(Source information begins)

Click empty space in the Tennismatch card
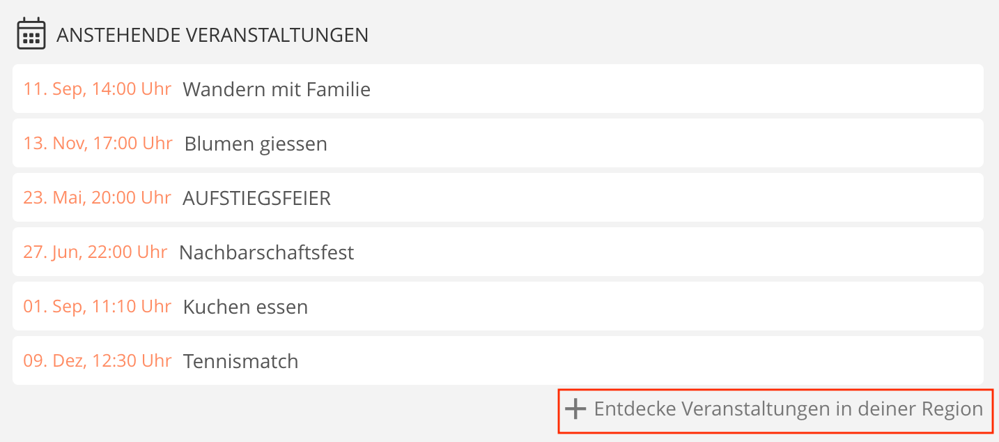click(x=627, y=361)
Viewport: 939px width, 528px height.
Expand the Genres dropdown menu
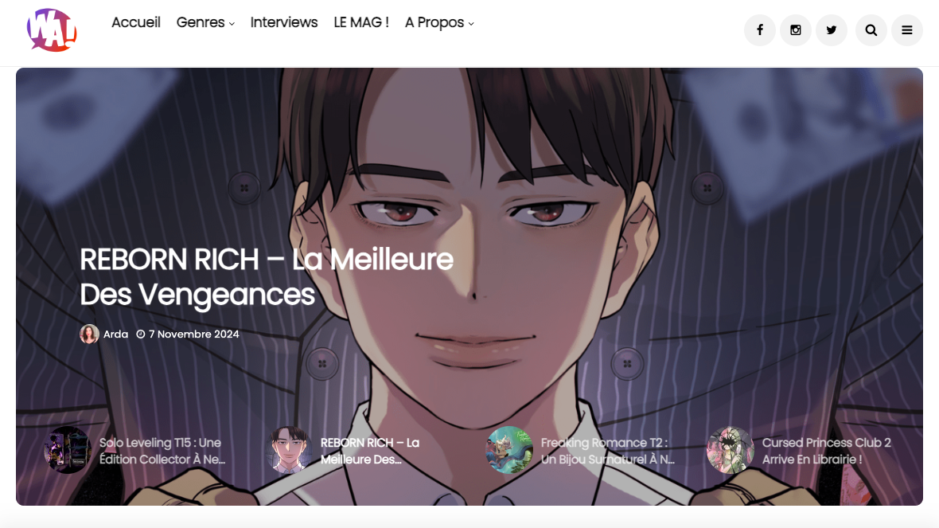205,23
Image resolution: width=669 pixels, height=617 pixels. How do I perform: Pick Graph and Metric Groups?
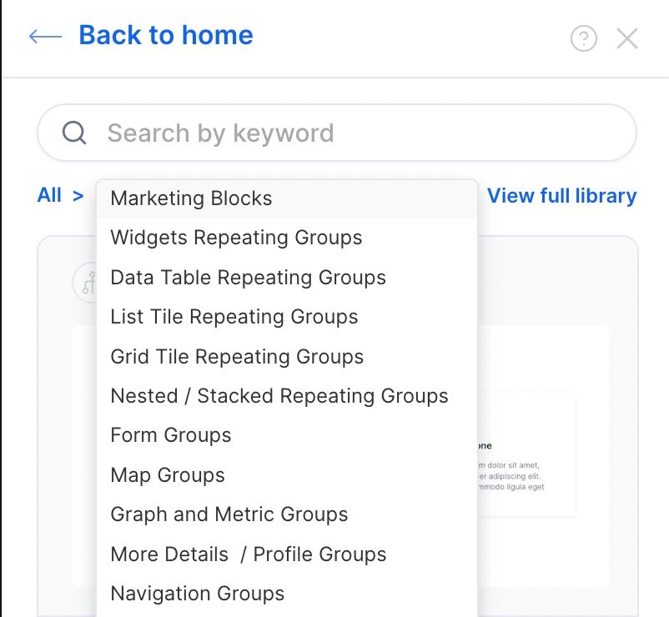pos(229,514)
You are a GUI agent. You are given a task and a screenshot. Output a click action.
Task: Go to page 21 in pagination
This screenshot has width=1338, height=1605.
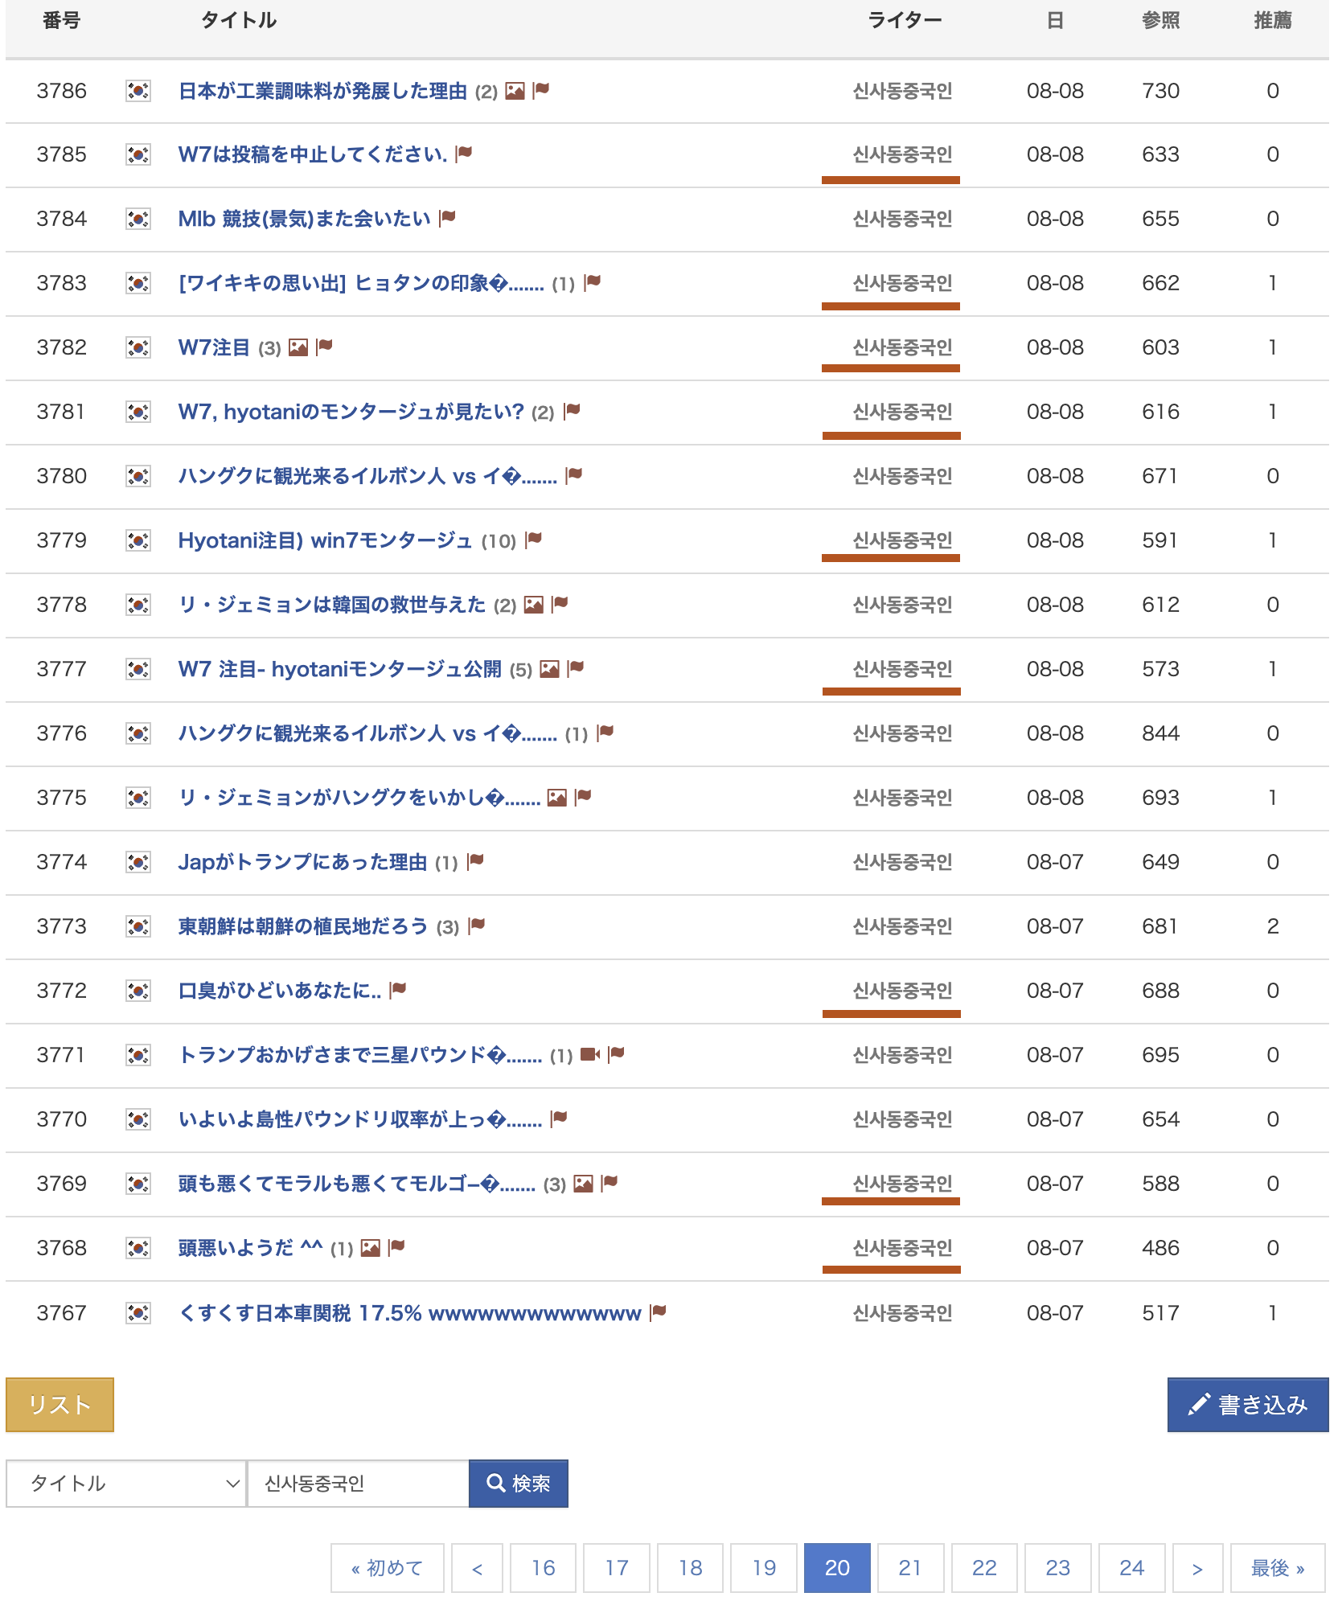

(Source information ends)

*Task item:* Repeat the records above word for word, keeping no pictures in the copy.

*Task result:*
Click empty space in the Tennismatch card
click(x=627, y=361)
Viewport: 939px width, 528px height.
Expand the Genres dropdown menu
205,23
Image resolution: width=669 pixels, height=617 pixels. How do I perform: Pick Graph and Metric Groups?
pos(229,514)
You are a GUI agent. You are given a task and a screenshot. Output a click action.
Task: Go to page 21 in pagination
This screenshot has width=1338, height=1605.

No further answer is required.